Da fragt man sich aber schon, wie um alles in der Welt aus Rachel und Alvy jemals ein Paar werden konnte, so unterschiedlich sind doch ihre Lebenseinstellungen. Für die Dramaturgie des Films jedoch ist dieser Gegensatz natürlich essenziell, also nehmen wir das anhand anderer Attraktion zueinander einfach mal hin. Und doch wird ihre Ehe bald auf eine harte Probe gestellt, als Rachel hinter Alvys Rücken einen der begehrten Plätze im Womb-Center bucht, das sich auf outgesourcte Schwangerschaften spezialisiert hat. Hier werden Embryos praktisch im externen Uterus, dem eiförmigen Plastik-Pod, gänzlich ohne Belastung der Mutter und Einschränkungen im Alltag von Hightech optimiert bis zur Geburt entwickelt.
Und schon sind wir mittendrin in der interessanten Diskussion ethischer Fragen, die sich nicht nur Rachel und Alvy stellen lassen müssen, sondern die von Anfang an im Vordergrund des Bildes stehen, welches die Regisseurin zeitweise angenehm augenzwinkernd von der nahen Zukunft malt. Wieviel Natur sind wir bereit für die Bequemlichkeit zu opfern, und vor allem wie definieren wir Lebensqualität in einer Welt, in der uns die Technik langsam immer mehr abnimmt? Rachel und Alvy jedenfalls bewegen sich als werdende Eltern erstaunlich schnell aufeinander zu. Aber genauso wenig, wie man die Wandlung des Ökofreaks Alvy zum Vorzeige-Pod-Papa nachvollziehen kann, erklärt sich die plötzlich einsetzende Skepsis der Pod-Enthusiastin Rachel.

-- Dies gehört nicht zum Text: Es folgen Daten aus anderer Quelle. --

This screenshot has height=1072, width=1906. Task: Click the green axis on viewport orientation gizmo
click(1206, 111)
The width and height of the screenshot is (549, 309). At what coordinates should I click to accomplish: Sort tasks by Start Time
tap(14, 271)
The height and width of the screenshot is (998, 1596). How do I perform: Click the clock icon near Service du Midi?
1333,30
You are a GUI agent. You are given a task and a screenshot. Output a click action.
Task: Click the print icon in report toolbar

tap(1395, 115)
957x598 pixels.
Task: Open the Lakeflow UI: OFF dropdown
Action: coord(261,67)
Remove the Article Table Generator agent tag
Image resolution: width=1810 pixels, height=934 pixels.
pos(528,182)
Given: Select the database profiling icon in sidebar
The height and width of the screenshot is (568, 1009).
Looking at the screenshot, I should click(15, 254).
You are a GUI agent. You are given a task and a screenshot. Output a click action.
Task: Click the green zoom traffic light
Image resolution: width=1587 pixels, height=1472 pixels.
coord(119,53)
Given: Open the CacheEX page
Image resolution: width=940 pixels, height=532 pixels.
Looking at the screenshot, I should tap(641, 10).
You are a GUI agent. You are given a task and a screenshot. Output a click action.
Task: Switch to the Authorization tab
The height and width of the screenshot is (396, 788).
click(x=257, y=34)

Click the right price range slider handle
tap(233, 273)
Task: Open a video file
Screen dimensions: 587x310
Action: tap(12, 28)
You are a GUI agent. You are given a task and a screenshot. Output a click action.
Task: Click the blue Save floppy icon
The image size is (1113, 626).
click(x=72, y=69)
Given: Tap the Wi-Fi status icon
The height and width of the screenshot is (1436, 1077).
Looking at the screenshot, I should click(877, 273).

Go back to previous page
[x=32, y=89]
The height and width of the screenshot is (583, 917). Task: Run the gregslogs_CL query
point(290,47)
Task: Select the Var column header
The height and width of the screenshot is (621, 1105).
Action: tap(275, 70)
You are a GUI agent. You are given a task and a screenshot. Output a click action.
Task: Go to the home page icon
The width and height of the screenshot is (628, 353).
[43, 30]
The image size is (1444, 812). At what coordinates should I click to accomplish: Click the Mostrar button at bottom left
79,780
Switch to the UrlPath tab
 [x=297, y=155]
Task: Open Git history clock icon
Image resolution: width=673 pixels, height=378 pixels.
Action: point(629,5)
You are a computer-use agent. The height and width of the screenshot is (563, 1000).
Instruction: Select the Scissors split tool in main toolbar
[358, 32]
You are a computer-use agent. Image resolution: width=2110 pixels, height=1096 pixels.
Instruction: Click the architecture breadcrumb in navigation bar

Das nimmt dem vom Ansatz her fein erdachten Drama trotz schön gezeichneter Figuren gewaltig den Wind aus den Segeln, als man sich gerade von den fast sarkastischen Einfällen während der Pod-Schwangerschaft bestens unterhalten fühlte. So fehlt Barthes‘ durchaus spannender, ständig zwischen Utopie und Dystopie schwankender Auseinandersetzung mit der Entwicklung von Technologie nicht nur der letzte Biss sondern letztendlich auch die überzeugende Plausibilität, auch wenn die Beschäftigung mit ihrem äußerst realistischen Zukunftsszenario wirklich Spaß macht.